Os saludo también a vosotros, amadísimos hermanos en el episcopado de Brasil y del mundo, y a los que representáis a los ordinariatos para los fieles de ritos orientales; asimismo, os saludo a vosotros, sacerdotes, religiosos, religiosas y animadores de la Misión popular de la archidiócesis, y a vosotros, delegados del Congreso teológico-pastoral, así como a los representantes de las Iglesias cristianas de diferentes denominaciones, y de la comunidad musulmana, aquí presentes. Deseo saludar a todos, con la expresión de mi profundo afecto, mis mejores deseos y mi bendición.

El plan original de Dios

3. Volvamos espiritualmente al banquete nupcial de Caná de Galilea, cuya descripción evangélica nos permite contemplar el matrimonio en su perspectiva sacramental.
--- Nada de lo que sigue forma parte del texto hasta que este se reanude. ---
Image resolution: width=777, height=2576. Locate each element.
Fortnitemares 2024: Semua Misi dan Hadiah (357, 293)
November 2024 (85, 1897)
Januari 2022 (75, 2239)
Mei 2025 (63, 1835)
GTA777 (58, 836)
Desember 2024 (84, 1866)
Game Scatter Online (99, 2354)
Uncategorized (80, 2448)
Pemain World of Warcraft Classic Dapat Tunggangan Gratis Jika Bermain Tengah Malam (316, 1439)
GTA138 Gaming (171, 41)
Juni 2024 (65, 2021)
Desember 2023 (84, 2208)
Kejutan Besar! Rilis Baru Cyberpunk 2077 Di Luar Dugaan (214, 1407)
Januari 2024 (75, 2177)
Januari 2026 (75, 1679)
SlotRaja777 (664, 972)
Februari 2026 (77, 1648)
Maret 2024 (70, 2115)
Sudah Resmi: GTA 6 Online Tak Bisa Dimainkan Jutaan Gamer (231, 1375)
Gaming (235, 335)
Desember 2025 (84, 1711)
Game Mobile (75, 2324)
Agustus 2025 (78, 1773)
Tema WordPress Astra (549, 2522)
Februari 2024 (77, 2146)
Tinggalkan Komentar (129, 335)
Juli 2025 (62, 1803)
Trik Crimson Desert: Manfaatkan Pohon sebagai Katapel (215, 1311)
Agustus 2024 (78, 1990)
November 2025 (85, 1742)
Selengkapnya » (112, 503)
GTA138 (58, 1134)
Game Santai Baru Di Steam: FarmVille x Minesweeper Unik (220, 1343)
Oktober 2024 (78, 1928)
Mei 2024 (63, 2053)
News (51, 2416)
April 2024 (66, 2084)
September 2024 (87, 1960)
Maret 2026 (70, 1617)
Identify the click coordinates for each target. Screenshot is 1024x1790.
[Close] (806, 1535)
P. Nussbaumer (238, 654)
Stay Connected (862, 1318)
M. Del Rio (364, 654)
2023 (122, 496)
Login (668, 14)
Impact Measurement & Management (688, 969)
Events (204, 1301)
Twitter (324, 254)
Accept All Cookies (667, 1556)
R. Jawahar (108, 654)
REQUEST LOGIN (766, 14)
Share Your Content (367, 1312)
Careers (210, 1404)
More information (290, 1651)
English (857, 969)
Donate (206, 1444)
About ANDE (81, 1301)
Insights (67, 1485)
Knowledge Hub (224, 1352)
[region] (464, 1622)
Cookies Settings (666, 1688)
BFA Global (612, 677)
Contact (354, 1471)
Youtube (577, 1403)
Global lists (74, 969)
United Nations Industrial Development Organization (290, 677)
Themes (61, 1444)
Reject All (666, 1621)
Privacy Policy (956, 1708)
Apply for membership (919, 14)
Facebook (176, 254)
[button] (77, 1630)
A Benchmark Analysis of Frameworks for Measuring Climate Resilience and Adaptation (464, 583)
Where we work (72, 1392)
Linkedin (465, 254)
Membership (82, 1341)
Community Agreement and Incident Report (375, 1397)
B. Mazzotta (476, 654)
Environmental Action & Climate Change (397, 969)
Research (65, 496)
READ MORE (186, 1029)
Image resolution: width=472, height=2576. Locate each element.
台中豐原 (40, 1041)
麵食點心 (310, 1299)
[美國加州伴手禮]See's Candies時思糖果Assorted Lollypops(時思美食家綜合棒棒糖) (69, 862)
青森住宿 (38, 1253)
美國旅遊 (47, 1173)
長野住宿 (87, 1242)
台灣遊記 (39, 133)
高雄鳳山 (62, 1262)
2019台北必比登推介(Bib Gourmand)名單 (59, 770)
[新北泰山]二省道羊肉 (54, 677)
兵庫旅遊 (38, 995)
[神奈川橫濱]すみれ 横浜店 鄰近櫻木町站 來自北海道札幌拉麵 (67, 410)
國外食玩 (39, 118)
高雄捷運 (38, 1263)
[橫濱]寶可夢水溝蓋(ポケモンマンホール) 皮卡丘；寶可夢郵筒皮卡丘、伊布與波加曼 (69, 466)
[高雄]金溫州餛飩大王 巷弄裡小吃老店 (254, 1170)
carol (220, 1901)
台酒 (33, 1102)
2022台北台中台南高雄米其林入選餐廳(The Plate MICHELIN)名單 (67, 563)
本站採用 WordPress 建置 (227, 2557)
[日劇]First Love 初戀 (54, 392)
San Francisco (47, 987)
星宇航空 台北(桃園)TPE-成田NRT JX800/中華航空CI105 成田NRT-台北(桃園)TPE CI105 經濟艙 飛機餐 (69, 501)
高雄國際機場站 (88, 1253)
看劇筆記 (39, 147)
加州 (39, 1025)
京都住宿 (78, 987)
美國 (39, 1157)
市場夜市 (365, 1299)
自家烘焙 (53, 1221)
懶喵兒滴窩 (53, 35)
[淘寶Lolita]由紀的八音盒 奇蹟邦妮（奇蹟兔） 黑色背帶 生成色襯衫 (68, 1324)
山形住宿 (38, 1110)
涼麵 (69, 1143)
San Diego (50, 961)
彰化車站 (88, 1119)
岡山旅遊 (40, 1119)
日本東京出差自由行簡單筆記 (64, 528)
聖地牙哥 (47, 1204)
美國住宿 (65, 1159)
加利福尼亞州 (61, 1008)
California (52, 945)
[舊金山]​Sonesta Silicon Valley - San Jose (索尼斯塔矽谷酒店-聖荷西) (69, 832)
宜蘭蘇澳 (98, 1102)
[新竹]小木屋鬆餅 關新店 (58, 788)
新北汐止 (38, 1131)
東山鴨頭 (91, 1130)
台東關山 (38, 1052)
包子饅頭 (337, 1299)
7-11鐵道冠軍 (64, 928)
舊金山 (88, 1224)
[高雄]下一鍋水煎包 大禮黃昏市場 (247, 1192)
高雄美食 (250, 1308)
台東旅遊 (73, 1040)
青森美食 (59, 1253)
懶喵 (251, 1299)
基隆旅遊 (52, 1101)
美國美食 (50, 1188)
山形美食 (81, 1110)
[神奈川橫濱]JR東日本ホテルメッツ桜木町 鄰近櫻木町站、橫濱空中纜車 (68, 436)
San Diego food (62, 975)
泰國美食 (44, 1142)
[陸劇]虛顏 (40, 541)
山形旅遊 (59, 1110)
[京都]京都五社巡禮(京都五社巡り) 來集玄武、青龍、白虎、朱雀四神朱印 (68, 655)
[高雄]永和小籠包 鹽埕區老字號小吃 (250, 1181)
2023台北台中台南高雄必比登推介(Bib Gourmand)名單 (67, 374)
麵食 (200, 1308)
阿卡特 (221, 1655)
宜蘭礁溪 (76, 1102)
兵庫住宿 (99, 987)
Como leemos en el libro del Génesis, el hombre deja a su padre y a su madre, y se une a su mujer para formar con ella, en cierto sentido, un solo cuerpo (cf. Gn 2, 24). Cristo repetirá estas palabras del Antiguo Testamento hablando a los fariseos, que le hacían preguntas relacionadas con la indisolubilidad del matrimonio. De hecho, se referían a las prescripciones de la ley de Moisés, que permitían, en ciertos casos, la separación de los cónyuges, o sea, el divorcio. Cristo les respondió: «Moisés teniendo en cuenta la dureza de vuestro corazón, os permitió repudiar a vuestras mujeres, pero al principio no fue así» (Mt 19, 8). Y citó las palabras del libro del Génesis: «¿No habéis leído que el Creador, desde el comienzo, los hizo varón y mujer (...). Por eso dejará el hombre a su padre y a su madre y se unirá a su mujer, y los dos se harán una sola carne? De manera que ya no son dos, sino una sola carne. Pues bien, lo que Dios unió no lo separe el hombre» (Mt 19, 4-6).
Así pues, en la base de todo el orden social se encuentra este principio de unidad e indisolubilidad del matrimonio, principio sobre el que se funda la institución de la familia y toda la vida familiar. Ese principio recibe confirmación y nueva fuerza en la elevación del matrimonio a la dignidad de sacramento.
Y ¡qué grande es esa dignidad, amadísimos hermanos y hermanas! Se trata de la participación en la vida de Dios, o sea, de la gracia santificante y de las innumerables gracias que corresponden a la vocación al matrimonio, a ser padres y a la vida familiar. Incluso parece que el acontecimiento de Caná de Galilea nos lleva a eso, con la admirable conversión del agua en vino. El agua, nuestra bebida más común, adquiere, gracias a la acción de Cristo, un nuevo carácter: se convierte en vino, es decir, en una bebida, en cierto sentido, más valiosa. El sentido de este símbolo —del agua y del vino— encuentra su expresión en la santa misa. Durante el ofertorio, añadiendo un poco de agua al vino, pedimos a Dios, a través de Cristo, participar de su vida en el sacrificio eucarístico. El matrimonio —el ser padres, la maternidad, la paternidad, la familia—pertenece al orden de la naturaleza, desde que Dios creó al hombre y a la mujer; y mediante la acción de Cristo, es elevado al orden sobrenatural. El sacramento del matrimonio se transforma en el modo de participar de la vida de Dios. El hombre y la mujer que creen en Cristo, que se unen como esposos, pueden, por su parte, confesar: nuestros cuerpos están redimidos, nuestra unión conyugal está redimida. Están redimidos el ser padres, la maternidad, la paternidad y todo lo que conlleva el sello de la santidad.
Esta verdad aparece en toda su claridad cuando se lee, por ejemplo, la vida de los padres de santa Teresa del Niño Jesús; y este es sólo uno de los innumerables ejemplos. Muchos son, en efecto, los frutos de la institución sacramental del matrimonio. Con este Encuentro en Río de Janeiro, demos gracias a Dios por todos estos frutos, por toda la obra de santificación de los matrimonios y de las familias, que debemos a Cristo. Por eso, la Iglesia no cesa de presentar en su integridad la doctrina de Cristo sobre el matrimonio, en lo que se refiere a su unidad e indisolubilidad.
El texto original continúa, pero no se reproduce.